Где вы, Президент Кливленд?
Это была осень ковбойских карт — так мы называли картонные карточки с изображениями Бакса Джонса, Тома Тайлера, Хута Гибсона и особенно Кина Мейнарда. Их можно было найти в пятицентовых упаковках вместе с розовыми пластинками жевательной резинки, сложенными по три вместе и посыпанными тонким слоем белого, приятного на вкус порошка. Из этой резинки не выдувались такие пузыри как из какой-нибудь другой, но главное было не это, а сами карточки с изображениями ковбоев — людей с каменными лицами и синими холодными глазами.
В те ветреные дни, когда в воздухе крутился хоровод опавших листьев, после уроков мы рассаживались на тротуаре у аптеки-магазина «Лемир» напротив школы прихода «Сент-Джуд». Мы обменивались картами, покупали их друг у друга и договаривались, кто кому должен какую карту. Так как Кина Мейнарда каждую субботу на дневном киносеансе мы видели на экране «Глобуса», то он был самым популярным из ковбоев, и каждую карту с его изображением можно было обменять, по крайней мере, на десяток других. У Ролли Тремайна было целое сокровище — тридцать, если не больше, разных карт, но он ревностно их берег. Это были такие же карты, как и у других, но Кин Мейнард у него был лишь один. Мы, все вместе, угрожали больше не пускать его к себе в компанию, чуть ли не объявив ему бойкот.
Я его почти ненавидел. Он был сыном самого Августа Тремайна, владельца галантерейного магазина в центре города. К тому же жил не в арендуемой квартире, а в отдельном белом доме на Лорел-Стрит, похожем на большой пирог с взбитыми сливками. Он был слишком толстым, чтобы успешно участвовать в бейсбольных матчах между «Френчтаунскими Тиграми» и «Рыцарями» Норз-Сайда, и к тому же постоянно давал нам знать о джунглях монет в его карманах. Он мог зайти в «Лемир», небрежно заплатить четверть доллара и взять целых пять упаковок жвачки с ковбойскими картами, в то время как мы могли лишь стоять и наблюдать, тихо дуясь от зависти.

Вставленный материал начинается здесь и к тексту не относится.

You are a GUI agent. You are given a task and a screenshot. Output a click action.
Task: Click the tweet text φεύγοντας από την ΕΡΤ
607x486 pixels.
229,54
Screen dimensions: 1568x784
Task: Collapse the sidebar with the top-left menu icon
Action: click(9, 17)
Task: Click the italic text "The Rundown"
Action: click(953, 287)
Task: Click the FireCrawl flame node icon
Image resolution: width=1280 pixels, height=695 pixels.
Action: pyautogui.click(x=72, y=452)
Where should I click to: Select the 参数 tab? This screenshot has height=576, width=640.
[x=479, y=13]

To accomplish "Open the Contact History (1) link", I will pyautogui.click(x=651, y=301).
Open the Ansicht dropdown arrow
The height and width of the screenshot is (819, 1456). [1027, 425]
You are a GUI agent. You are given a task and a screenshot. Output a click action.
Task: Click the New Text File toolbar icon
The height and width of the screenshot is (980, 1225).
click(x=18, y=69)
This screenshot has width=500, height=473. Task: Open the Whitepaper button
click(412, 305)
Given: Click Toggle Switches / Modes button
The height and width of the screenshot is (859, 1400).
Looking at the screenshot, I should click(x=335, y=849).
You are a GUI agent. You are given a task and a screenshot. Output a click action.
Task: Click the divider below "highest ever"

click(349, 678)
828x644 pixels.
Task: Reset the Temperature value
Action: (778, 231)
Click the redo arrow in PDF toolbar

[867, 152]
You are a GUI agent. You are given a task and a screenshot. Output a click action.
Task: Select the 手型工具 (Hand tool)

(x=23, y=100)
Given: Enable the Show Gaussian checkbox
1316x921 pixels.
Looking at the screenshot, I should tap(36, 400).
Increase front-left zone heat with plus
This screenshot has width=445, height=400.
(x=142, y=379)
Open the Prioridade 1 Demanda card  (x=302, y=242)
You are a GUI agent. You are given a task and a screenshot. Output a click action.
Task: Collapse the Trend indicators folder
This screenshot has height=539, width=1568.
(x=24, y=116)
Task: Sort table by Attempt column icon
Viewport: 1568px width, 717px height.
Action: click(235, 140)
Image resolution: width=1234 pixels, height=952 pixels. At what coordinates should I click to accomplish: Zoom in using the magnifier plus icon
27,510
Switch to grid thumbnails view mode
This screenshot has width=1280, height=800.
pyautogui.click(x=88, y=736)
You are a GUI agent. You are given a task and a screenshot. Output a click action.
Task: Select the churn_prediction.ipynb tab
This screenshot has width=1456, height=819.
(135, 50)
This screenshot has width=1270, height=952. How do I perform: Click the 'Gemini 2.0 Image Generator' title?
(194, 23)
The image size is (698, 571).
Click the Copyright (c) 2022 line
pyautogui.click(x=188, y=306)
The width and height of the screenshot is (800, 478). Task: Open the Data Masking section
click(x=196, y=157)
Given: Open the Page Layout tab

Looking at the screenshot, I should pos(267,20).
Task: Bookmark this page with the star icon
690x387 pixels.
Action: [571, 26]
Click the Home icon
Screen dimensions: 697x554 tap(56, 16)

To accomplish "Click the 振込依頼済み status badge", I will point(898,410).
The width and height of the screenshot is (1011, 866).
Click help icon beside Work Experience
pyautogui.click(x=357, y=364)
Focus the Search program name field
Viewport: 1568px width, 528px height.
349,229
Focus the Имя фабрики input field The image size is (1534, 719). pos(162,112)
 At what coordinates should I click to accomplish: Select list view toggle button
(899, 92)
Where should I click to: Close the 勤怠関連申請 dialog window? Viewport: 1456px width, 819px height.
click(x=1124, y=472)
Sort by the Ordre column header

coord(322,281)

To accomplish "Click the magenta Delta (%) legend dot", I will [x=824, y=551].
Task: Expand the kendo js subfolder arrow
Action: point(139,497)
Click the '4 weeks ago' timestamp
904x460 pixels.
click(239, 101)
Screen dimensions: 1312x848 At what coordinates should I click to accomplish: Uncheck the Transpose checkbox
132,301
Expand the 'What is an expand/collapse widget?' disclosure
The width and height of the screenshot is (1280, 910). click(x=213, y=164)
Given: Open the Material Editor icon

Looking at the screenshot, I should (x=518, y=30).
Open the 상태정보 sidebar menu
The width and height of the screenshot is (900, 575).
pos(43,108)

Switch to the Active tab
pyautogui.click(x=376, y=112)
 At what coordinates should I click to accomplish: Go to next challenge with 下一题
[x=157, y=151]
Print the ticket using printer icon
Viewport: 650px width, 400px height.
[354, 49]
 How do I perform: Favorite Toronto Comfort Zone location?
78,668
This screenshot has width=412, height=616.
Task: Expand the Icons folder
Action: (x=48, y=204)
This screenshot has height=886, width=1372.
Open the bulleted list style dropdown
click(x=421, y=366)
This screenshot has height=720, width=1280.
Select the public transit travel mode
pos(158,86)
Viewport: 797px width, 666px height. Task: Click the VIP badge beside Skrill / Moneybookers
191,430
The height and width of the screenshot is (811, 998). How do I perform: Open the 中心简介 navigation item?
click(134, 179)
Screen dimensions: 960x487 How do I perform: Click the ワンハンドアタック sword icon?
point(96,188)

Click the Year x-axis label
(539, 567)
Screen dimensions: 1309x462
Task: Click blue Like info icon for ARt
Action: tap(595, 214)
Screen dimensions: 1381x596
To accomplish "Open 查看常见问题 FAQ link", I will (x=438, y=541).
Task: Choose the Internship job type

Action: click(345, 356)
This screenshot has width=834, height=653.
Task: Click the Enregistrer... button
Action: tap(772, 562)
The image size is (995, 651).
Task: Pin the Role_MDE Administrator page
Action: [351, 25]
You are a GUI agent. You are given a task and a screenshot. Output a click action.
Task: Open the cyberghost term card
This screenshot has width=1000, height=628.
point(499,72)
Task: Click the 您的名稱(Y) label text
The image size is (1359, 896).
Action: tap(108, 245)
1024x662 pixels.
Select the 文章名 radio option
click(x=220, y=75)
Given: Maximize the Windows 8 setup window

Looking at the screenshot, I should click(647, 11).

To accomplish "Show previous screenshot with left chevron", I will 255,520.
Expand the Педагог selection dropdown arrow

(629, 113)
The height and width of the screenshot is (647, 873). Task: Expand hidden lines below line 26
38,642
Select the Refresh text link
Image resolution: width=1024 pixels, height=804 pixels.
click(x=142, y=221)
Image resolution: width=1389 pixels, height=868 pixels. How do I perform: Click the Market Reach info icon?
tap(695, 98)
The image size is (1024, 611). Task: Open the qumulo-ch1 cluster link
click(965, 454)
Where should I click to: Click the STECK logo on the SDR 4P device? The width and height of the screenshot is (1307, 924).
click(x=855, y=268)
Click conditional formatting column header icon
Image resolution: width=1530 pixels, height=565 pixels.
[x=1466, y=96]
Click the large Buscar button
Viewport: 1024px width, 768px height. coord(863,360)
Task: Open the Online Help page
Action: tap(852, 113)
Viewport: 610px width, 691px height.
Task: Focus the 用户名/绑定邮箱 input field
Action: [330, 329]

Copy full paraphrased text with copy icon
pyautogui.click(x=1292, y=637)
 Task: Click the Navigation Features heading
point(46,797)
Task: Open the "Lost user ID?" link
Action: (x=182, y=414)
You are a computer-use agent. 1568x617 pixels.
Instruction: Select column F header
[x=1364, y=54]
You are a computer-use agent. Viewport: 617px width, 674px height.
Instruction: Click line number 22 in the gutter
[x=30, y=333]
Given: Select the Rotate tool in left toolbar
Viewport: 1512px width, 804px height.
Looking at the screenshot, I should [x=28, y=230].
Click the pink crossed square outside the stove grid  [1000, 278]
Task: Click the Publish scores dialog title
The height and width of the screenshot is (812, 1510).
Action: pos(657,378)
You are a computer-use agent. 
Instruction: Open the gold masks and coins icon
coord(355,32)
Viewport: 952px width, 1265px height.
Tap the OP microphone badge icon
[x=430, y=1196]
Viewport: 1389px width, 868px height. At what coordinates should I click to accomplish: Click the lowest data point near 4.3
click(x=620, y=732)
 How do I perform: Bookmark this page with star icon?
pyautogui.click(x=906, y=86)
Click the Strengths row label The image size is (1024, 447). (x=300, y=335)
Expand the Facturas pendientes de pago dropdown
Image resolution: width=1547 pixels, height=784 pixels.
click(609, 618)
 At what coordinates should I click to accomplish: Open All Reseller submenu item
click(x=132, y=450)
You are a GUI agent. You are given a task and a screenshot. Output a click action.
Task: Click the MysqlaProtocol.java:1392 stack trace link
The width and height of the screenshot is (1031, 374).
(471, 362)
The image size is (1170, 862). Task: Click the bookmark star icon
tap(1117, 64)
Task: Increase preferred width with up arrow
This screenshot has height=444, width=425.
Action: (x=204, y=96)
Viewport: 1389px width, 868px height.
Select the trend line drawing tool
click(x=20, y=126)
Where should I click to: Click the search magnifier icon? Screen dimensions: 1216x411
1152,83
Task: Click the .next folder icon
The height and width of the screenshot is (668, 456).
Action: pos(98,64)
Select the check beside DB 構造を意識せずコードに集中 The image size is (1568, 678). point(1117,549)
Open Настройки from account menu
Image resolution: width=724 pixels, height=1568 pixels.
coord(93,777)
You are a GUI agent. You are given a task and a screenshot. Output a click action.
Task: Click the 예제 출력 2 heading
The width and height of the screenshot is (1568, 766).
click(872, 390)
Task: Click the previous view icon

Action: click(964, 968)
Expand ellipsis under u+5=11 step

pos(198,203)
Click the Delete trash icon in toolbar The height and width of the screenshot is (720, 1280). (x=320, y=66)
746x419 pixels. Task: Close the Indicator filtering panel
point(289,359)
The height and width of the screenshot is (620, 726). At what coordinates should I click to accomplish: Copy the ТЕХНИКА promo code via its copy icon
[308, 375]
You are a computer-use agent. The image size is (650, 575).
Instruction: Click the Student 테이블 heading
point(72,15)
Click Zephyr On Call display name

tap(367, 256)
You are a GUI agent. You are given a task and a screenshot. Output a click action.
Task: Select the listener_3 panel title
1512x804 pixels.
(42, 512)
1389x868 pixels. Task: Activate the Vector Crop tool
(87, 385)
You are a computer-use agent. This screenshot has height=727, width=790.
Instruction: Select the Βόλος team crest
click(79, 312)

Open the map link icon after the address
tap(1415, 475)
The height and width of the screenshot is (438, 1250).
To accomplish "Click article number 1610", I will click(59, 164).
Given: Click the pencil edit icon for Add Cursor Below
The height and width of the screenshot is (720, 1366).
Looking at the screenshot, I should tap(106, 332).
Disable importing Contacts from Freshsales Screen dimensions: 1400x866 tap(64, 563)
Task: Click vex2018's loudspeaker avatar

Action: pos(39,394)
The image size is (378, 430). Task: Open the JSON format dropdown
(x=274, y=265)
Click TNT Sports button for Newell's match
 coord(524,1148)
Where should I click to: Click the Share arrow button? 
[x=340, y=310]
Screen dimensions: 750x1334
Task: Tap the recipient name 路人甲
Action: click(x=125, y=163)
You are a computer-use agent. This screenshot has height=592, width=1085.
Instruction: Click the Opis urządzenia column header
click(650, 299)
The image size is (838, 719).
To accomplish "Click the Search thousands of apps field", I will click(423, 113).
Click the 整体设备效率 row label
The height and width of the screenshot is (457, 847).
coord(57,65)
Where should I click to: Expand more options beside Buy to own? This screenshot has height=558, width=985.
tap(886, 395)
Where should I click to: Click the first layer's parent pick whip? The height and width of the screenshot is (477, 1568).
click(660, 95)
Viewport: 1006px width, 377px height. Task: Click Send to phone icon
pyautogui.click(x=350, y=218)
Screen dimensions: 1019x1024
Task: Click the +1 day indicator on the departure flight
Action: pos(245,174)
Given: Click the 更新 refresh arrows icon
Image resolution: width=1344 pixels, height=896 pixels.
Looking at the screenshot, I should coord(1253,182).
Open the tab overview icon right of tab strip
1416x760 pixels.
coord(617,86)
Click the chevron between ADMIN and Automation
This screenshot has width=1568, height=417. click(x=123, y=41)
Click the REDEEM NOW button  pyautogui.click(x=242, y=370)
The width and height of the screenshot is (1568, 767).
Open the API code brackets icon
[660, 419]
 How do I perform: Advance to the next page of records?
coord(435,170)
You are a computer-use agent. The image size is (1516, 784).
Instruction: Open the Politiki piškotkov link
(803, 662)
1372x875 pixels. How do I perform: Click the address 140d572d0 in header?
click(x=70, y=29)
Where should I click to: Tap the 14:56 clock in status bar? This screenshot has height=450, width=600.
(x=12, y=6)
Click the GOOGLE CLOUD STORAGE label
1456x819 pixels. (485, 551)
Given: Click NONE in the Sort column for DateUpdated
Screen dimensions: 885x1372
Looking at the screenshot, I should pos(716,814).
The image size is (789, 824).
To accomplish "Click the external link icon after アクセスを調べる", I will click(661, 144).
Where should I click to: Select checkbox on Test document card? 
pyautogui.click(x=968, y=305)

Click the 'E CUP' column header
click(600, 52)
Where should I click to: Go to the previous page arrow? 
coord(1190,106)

Время от времени я мог заработать никель или гривенник. Я выполнял поручения слепой престарелой миссис Беландер, мыл полы и окна у нее дома. К тому же я подбирал всякий хлам из меди, латуни и других цветных металлов, а затем сдавал его старьевщику. Сжимая в ладони монеты, я мчался в «Лемир», чтобы купить одну или две упаковки резинки, надеясь, что, когда ее открою, то с одной из карт на меня смелыми глазами будет смотреть сам Кин Мейнaрд. И вот однажды, перед тем, как сесть напротив Роджера Луизье (моего лучшего друга, когда дело не доходило до карт) и выложить все что, что есть, у меня окажется пять Кинов Мейнардов, то смогу себя почувствовать своего рода миллионером.
Одна неделя была для меня особенно удачной. Я целых два дня мыл полы у миссис Беландер и заработал четверть доллара. Кроме того, мой отец, отработав полную неделю на фабрике, закончил срочный заказ, комплект причудливых расчесок, и, когда он получил за это деньги, то раздал мне, моим братьям и сестрам по лишнему гривеннику наряду с обычными десятью центами на дневной субботний киносеанс. Отказавшись пойти в кино, я имел лишние тридцать пять центов и планировал разделаться с Ролли Тремайном, для чего лучше всего подходил ближайший понедельник. Именно утром по понедельникам у «Лемира» останавливался поставщик и разгружал свежие упаковки с леденцами и жевательной резинкой. Не было в мире ничего более захватывающего, чем новые пачки жевательной резинки с картами. В тот день сразу после школы я помчался домой и быстро переоделся. Мне не терпелось как можно быстрее оказаться в «Лемире». Я уже ворвался в дом, громко хлопнув за собой дверью, как тут же на моем пути предстал мой брат Арманд.
Ему было четырнадцать, на три года больше чем мне. Он уже учился в средней школе «Монумент-Хай». В последнее время он вдруг стал для меня чужим. Это выражалось по всякому: его перестали интересовать ковбойские карты и «Френчтаунские Тигры», у него появилось какое-то таинственное достоинство, которое иногда пропадало, и его голос начинал повсюду звучать, будто у базарного зазывалы.
— Остановись на минуту, Джерри, — сказал он. — Мне нужно с тобой поговорить, — он увел меня в сторону, чтобы мать не слышала нашего разговора. Она как всегда была занята возней на кухне, ожидая нашего прихода из школы.
Я раздраженно вздохнул. В последние месяцы Арманд стал уважаемой личностью в доме, конечно, после матери и отца. И, как самый старший сын, он иногда пользовался возрастным преимуществом, разъясняя младшим, как себя вести.